Carrie Haddad Gallery is pleased to present The summer show with works by Shawn Dulaney, Joseph Maresca, Bruce Murphy, Bill Sullivan, and Stephen Walling. The upstairs gallery will feature new photographs by Dora Somosi. The exhibit opens on June 21 and will remain on view through August 11. All are welcome to attend the artist reception on June 22 from 5-7 p.m.

In her atmospheric paintings, the Brooklyn-based artist Shawn Dulaney walks the line between abstraction and landscape. Working with handmade paint as well as watercolor, the artist establishes color relationships that alternatively evoke inward experiences and reflect outer environments. The New York times critic William Zimmer once wrote that her paintings “take advantage of their innate ambiguity and declare themselves to be very current in the thinking that lies behind them”. Dulaney’s work has been exhibited at Sears-Peyton Gallery, the Brattleboro Museum of Art, and elsewhere.

Largely influenced by the Dutch neo-plasticism art movement, Joseph Maresca creates kaleidoscopic compositions that express the essential geometry of his referents. Using a limited aesthetic toolbox – mostly straight lines, with the occasional oblique angle or rogue curvature – Maresca coaxes the viewer in and around his labyrinthine picture planes. Maresca earned a BFA from Pratt Institute and an MFA from NYU.
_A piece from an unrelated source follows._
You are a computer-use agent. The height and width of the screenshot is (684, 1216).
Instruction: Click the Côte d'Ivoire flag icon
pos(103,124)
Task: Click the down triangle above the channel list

To realize his shimmering abstractions, the Rhinebeck-based painter Bruce Murphy unites highly energetic gestures with a color palette that is dynamic, but not without subtlety. With titles that point to Murphy’s sources of inspiration – namely nature and the metaphysical – his paintings are made with unconventional media and industrial applicators; accordingly, Murphy’s is a genuinely singular body of work. He studied painting at Parsons School of Design.

The late painter and publisher Bill Sullivan is well-represented in The summer show with a group of landscapes – many of which depict iconic views of the Hudson Valley – rendered in his signature technicolor palette. An artist in constant conversation with art history while wholly original, Sullivan felt determined to “take the painting…of the generation before me to places it has never gone before.” He earned an MFA from The University of Pennsylvania and studied privately under Josef and Anni Albers.

Full of wit and whimsy, the wall sculptures of Stephen Walling marry the artist’s keen understanding of design with his appetite for experimentation. Formerly an award-winning art director for Condé Nast publications, Walling explores the transient relationship between light and color via his dimensional artworks made with painted wood. Walling holds a BFA in graphic design from Pratt Institute.

The lens-based artist Dora Somosi uses an array of photographic processes to produce images that obliterate preconceptions of what photography can be. From her arboreal cyanotypes to the “photo-collage nature-scapes” from her Fantastic regular series, Somosi’s pictures unfailingly achieve an expansiveness typically reserved for painters. She studied at Columbia University, the Metropolitan Museum of Art and Tufts University.